The Focus Fusion Society › Forums › General Transition Issues › Military Effects › Reply To: T-shirt designers unite and take over
Rematog and everyone should go over and look at the “proliferation” topic under focus fusion technology–general discussion. The key point raised ther by Rezwan and others is that with FF you rapidly make fission energy obsolete. That gets rid of the whole uranium cycle. Without fission for electricity there is no non-weapons-related reason for having uranium. It can be far more tightly countrolled–no uranium, no nuclear weapons. So FF is very anti-proliferation.
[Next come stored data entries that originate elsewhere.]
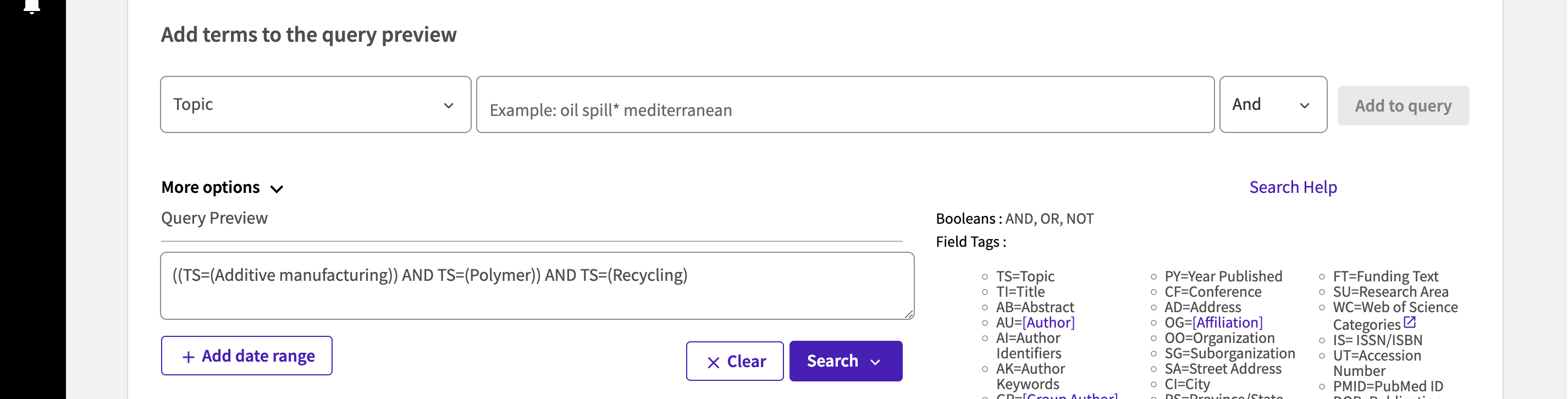Click the [Affiliation] field tag link
The width and height of the screenshot is (1568, 399).
1227,323
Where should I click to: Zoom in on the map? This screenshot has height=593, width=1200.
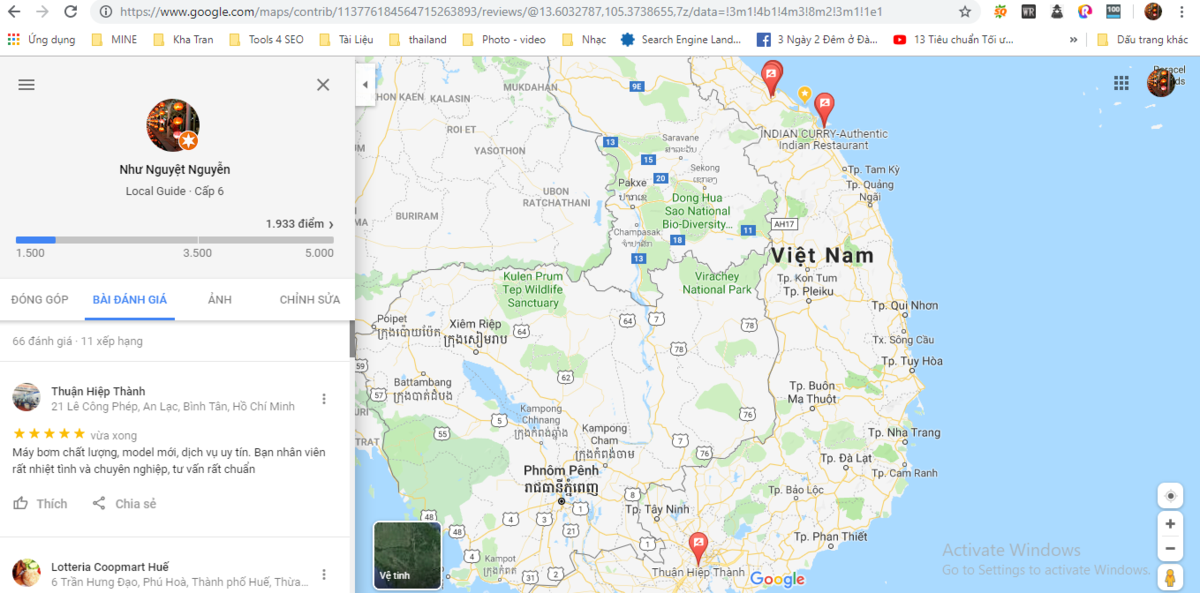[x=1170, y=523]
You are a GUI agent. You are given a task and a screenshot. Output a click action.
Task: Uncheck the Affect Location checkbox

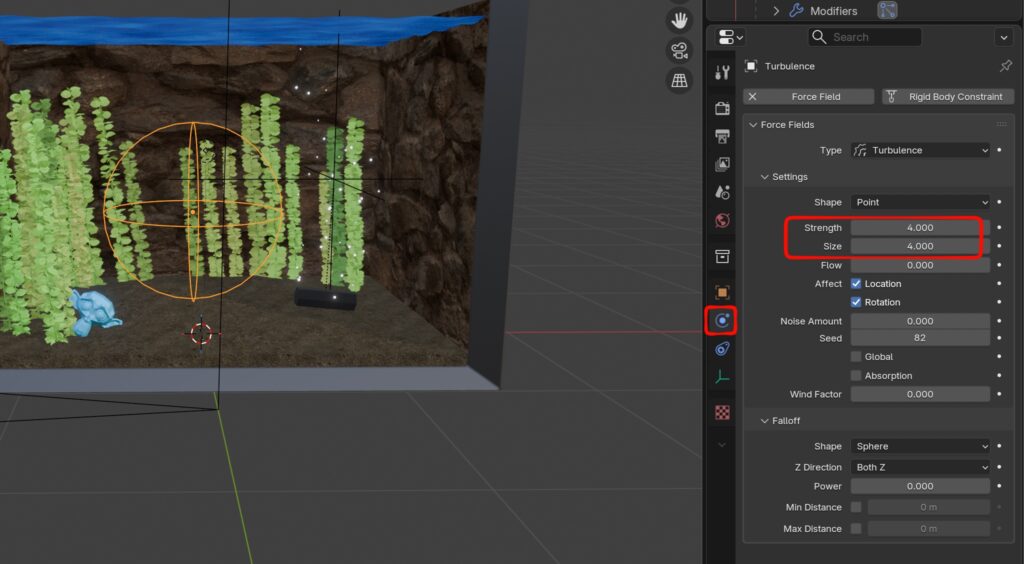[856, 284]
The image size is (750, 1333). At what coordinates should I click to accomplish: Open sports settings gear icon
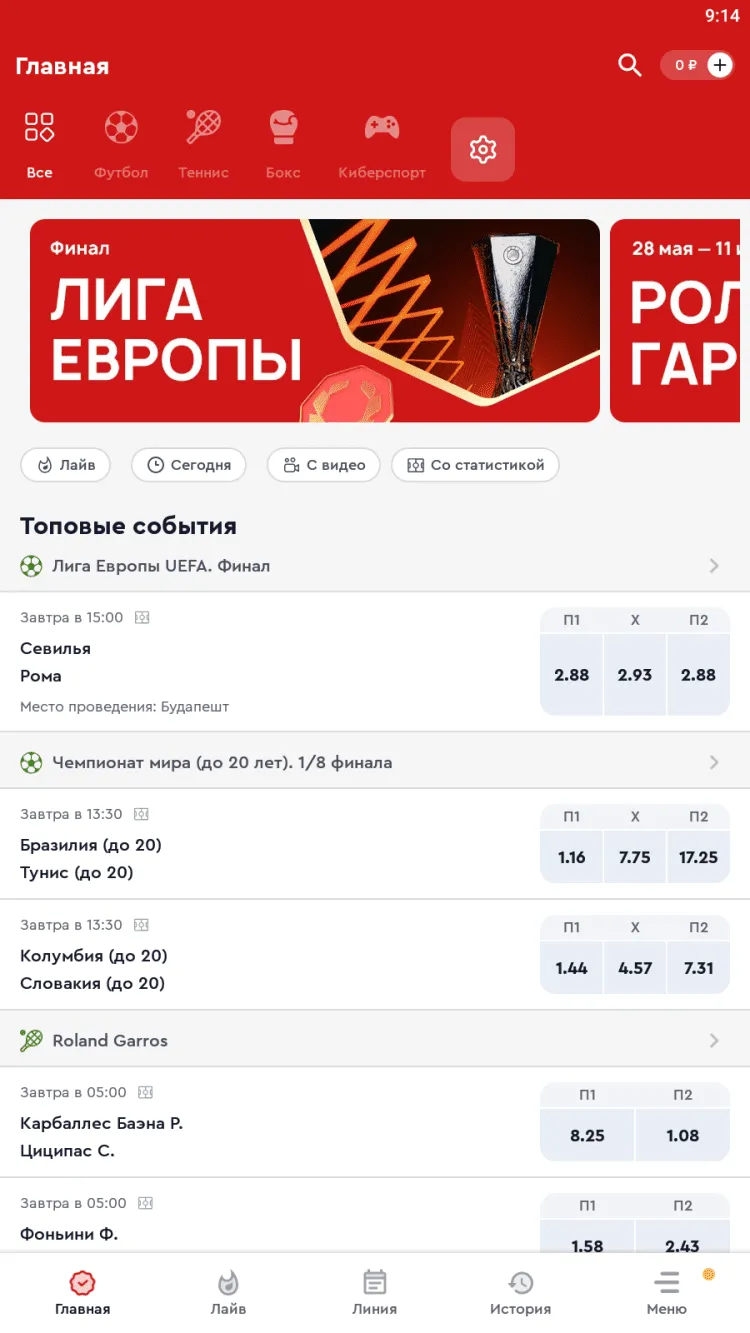[483, 150]
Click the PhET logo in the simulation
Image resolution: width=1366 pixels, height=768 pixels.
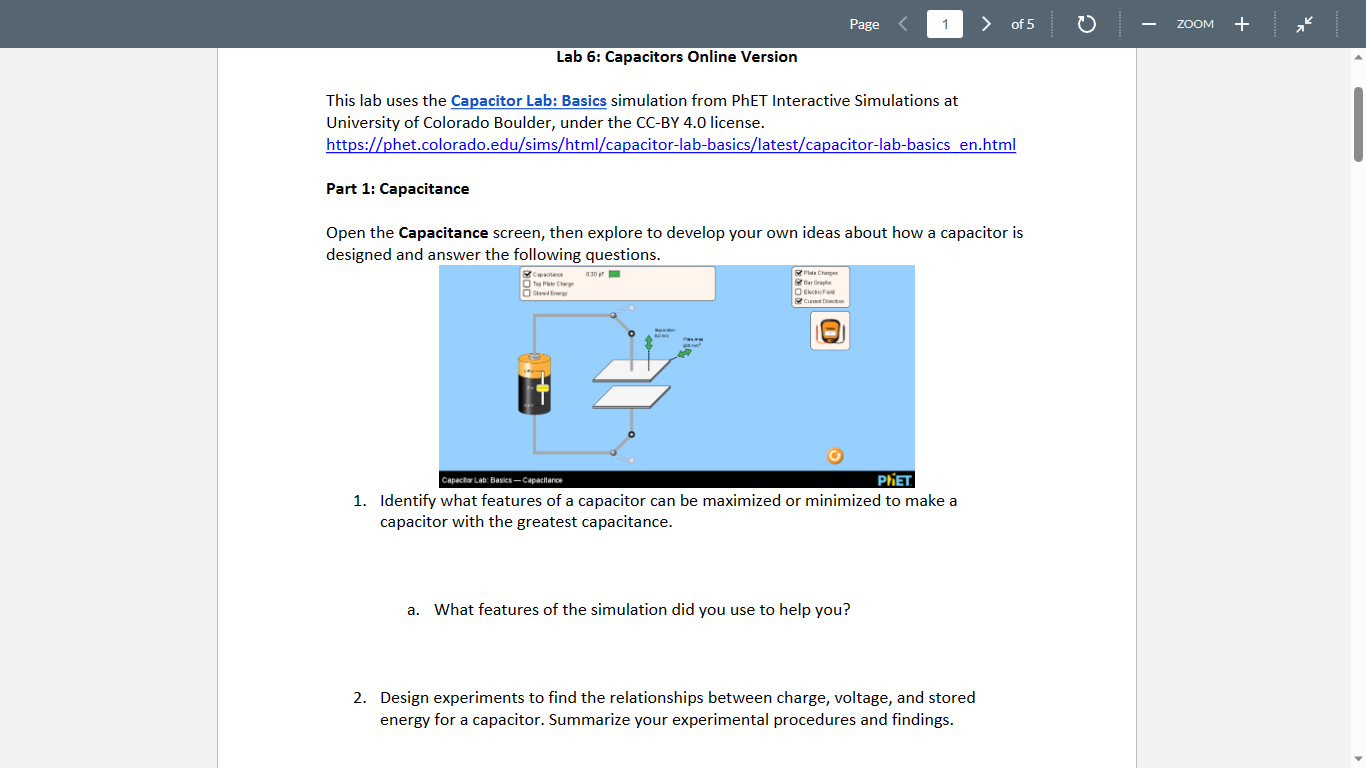(x=893, y=479)
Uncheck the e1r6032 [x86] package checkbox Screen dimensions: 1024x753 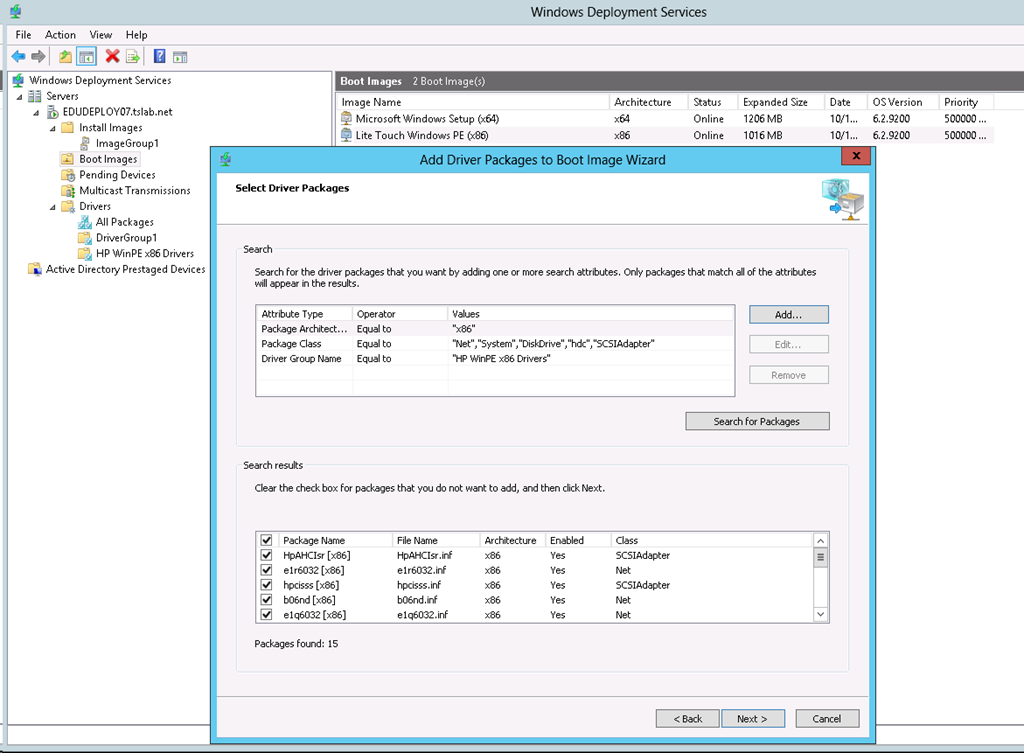pos(266,570)
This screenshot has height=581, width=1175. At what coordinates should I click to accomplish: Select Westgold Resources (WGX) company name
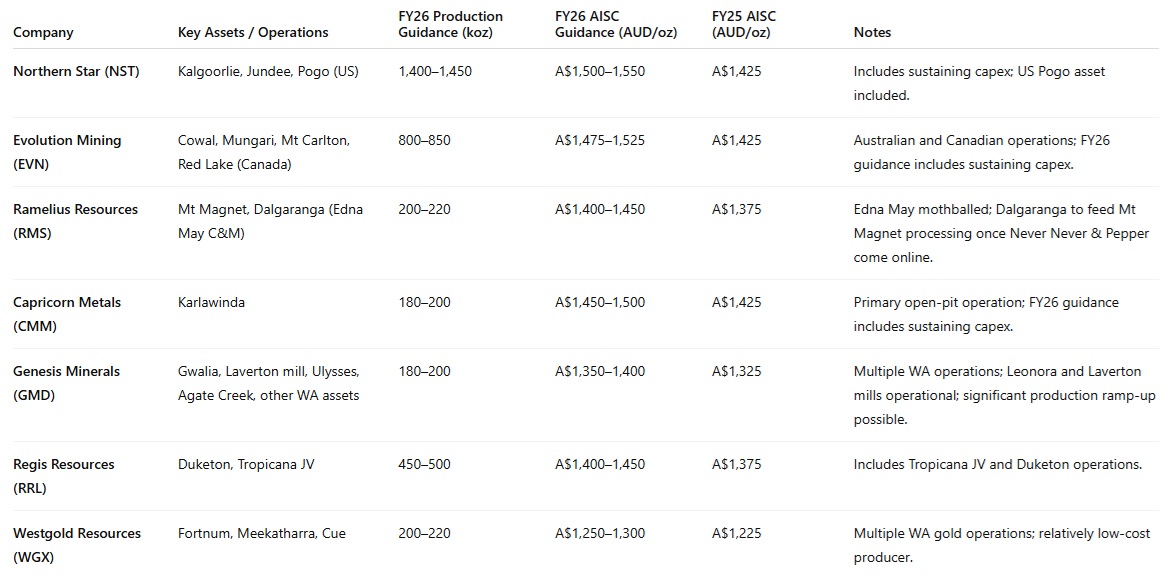tap(77, 545)

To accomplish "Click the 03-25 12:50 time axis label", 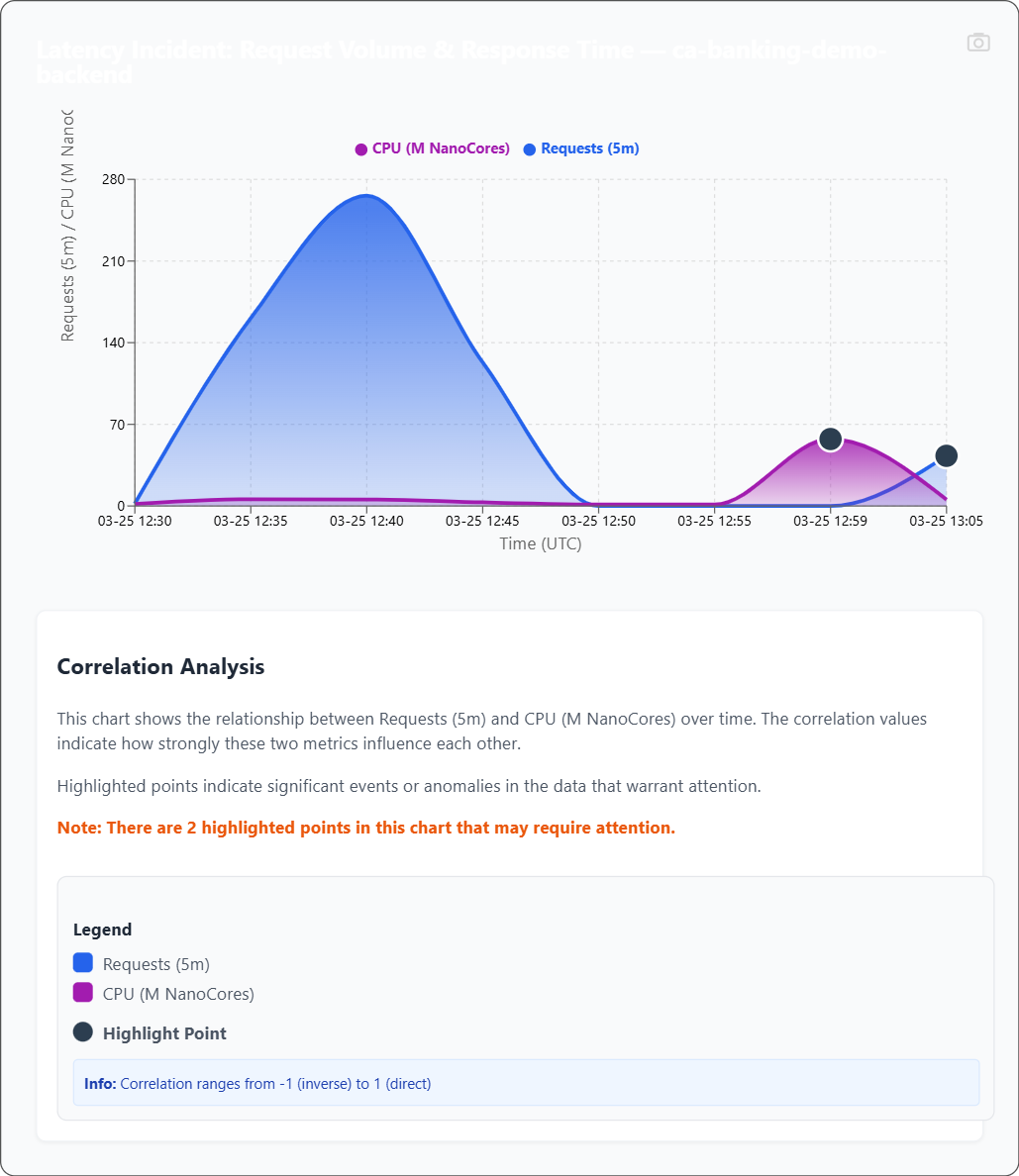I will [598, 521].
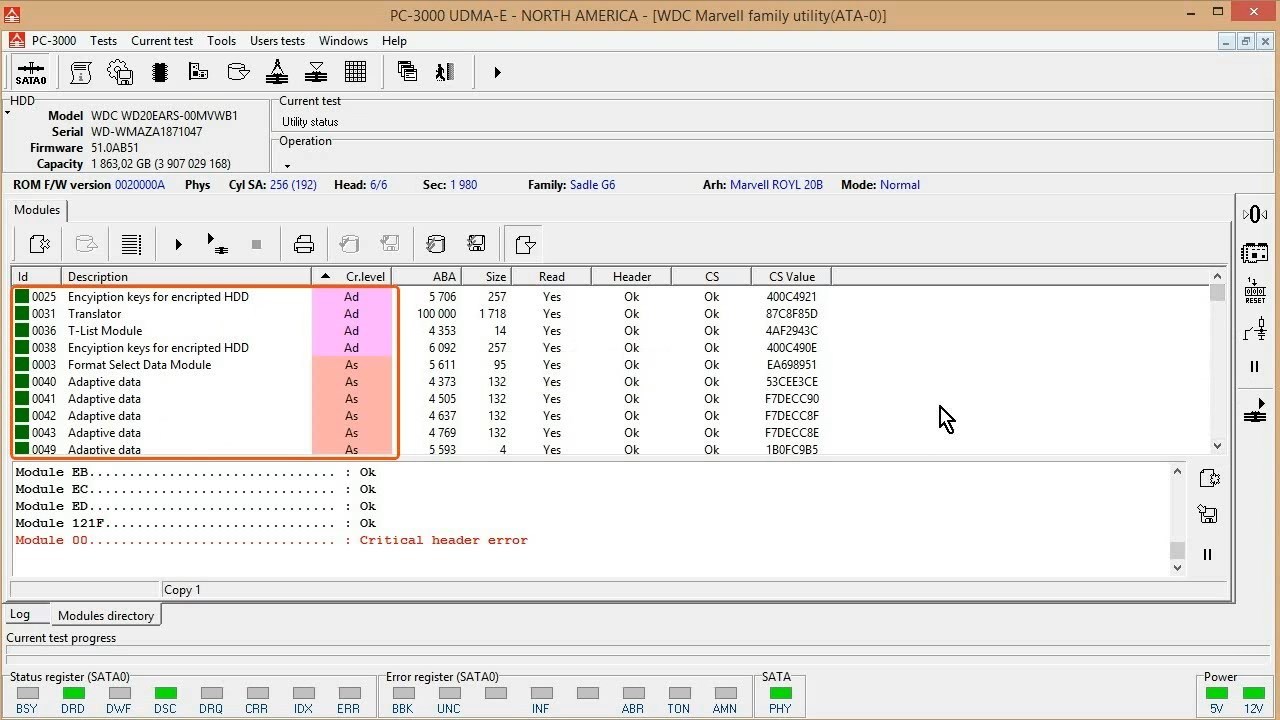Click the print icon in Modules toolbar
Viewport: 1280px width, 720px height.
[x=304, y=244]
I may be a fool in Rematog’s eyes, but I do not see military applications. Thermonuclear reactions have, unfortunately, already been applied to weapons. FF will add nothing to that. Things that were impossible before, like beam wepaons to shoot down missiles, will still be impossible. As the Star Wars program abudantly demonstrated neutral particle beams disperse at great distances and charged particle beams get tangleds in the earth’s magnetic field. The basic problem is also the overwhelming advantage of the offense. If someone throws 1,000 H-bombs against the US and you shoot down 90% (just about impossible) you still end up with rubble.
Yes, I think FF will eventually make possible aircraft of essentially unlimited range, although for aircraft and spacecraft, safety standards will have to be a great deal stricter than for ground-based generators (planes do crash.) But would that have much impact on warfare? Does the range of US aircraft really have any impact on the war in Iraq? Did it in Vietnam? I doubt it very much.
Anything can be used as a weapon. You can kill a person with a hammer. You can drop a FF reactor on someone from a plane and squash them. But will FF have a significant impact on weapons? No. FF’s main impact on warfare will be to make it one hell of a lot less likely. Without the central role of oil, we sure would not be in Iraq.